Ursula Gaisa: Was ist für Sie gute Musik für Kinder?
Stellt seine Kreativität
in den Dienst von Kindern: Rolf Zuckowski am Gemeinschaftsstand
von GEMA, DMV, ver.di und BDMV. Foto: Barbara Haack
Rolf Zuckowski: In jeder Kategorie gibt es
bestimmte Songs, die bestimmte Menschen unglaublich schön finden, andere haben
kein Ohr dafür. Für mich heißt Musik für
Kinder zuerst, dass der, der das Lied singt, macht, erfindet,
genug Kind ist und nicht Kinder bedienen will. Dazu gehört
aber auch eine Menge Handwerkliches, was wachsen muss. Wenn Kinder
die Lieder singen sollen, dann sollten sie auch singbar sein,
nicht zu simpel, aber auch nicht zu anspruchsvoll, sie sollten
Geschichten erzählen, in denen sich Kinder wiederfinden
oder in denen sie neue Welten entdecken können – ich
mag aber auch besonders, dass Kinder in ein Lied hineinwachsen
können, dass sie es nicht sofort vollständig verstehen,
sondern vielleicht Geheimnisse in einem Lied entdecken. Wenn
dann auch noch diese Musik Kinder zum Musizieren, zum Spielen,
zum Aufführen anregt, dann ist das in der Summe sicher gute
Musik für Kinder.
Gaisa: Thema Kindergarten, Schulmusik:
Was würden Sie persönlich
staatlichen Institutionen empfehlen. Was läuft schief bei
uns?
Zuckowski: Die Ausbildung von Erzieherinnen, Lehrern sollte
Musik wieder ganz zentral wichtig nehmen. Dafür muss es einen guten
Unterricht an der Hochschule und den Universitäten für
die Erwachsenen geben, aber dieser Unterricht muss auch vom Kind
her gedacht werden. Ich glaube, dass viele Musiklehrer zu guten
Instrumentalisten und nicht zu guten Lehrern ausgebildet werden.

++++++++

> Aufgabenstellung
Schreiben Sie aus dem Interview über Musik für Kinder den Abschnitt wortgetreu ab, der mit „Zuckowski: Die Ausbildung“ beginnt und mit „Lehrern ausgebildet werden.“ endet. Das Material spielt hierfür keine Rolle.

> Bereitgestelltes Material
++++++++

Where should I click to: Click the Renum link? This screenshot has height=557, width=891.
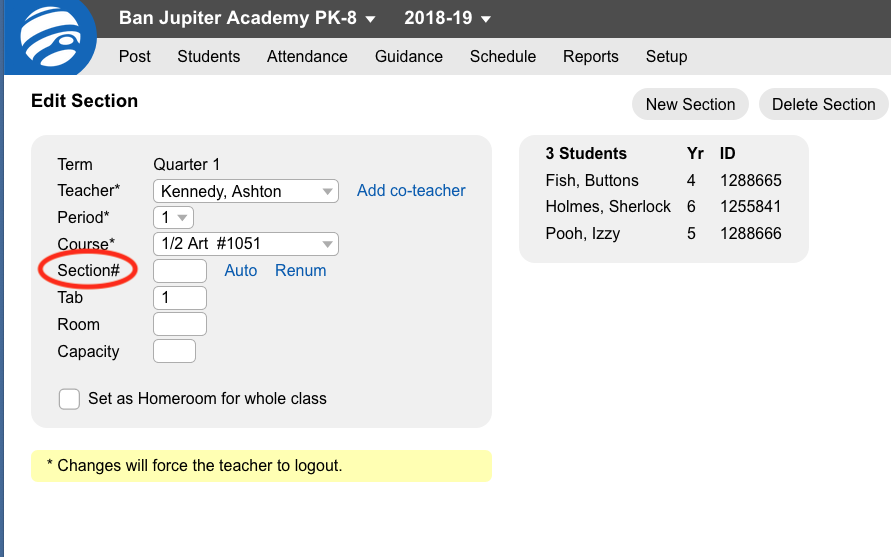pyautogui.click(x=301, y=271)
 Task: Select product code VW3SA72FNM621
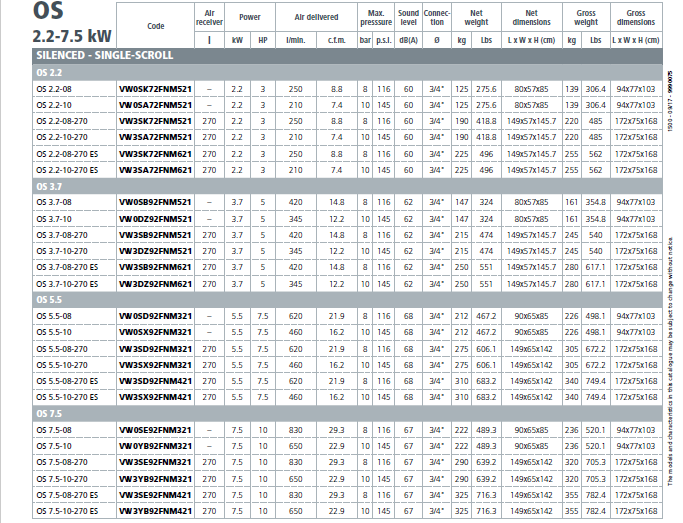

++++++++

> Schriftliche Antwort
Zuckowski: Die Ausbildung von Erzieherinnen, Lehrern sollte
Musik wieder ganz zentral wichtig nehmen. Dafür muss es einen guten
Unterricht an der Hochschule und den Universitäten für
die Erwachsenen geben, aber dieser Unterricht muss auch vom Kind
her gedacht werden. Ich glaube, dass viele Musiklehrer zu guten
Instrumentalisten und nicht zu guten Lehrern ausgebildet werden.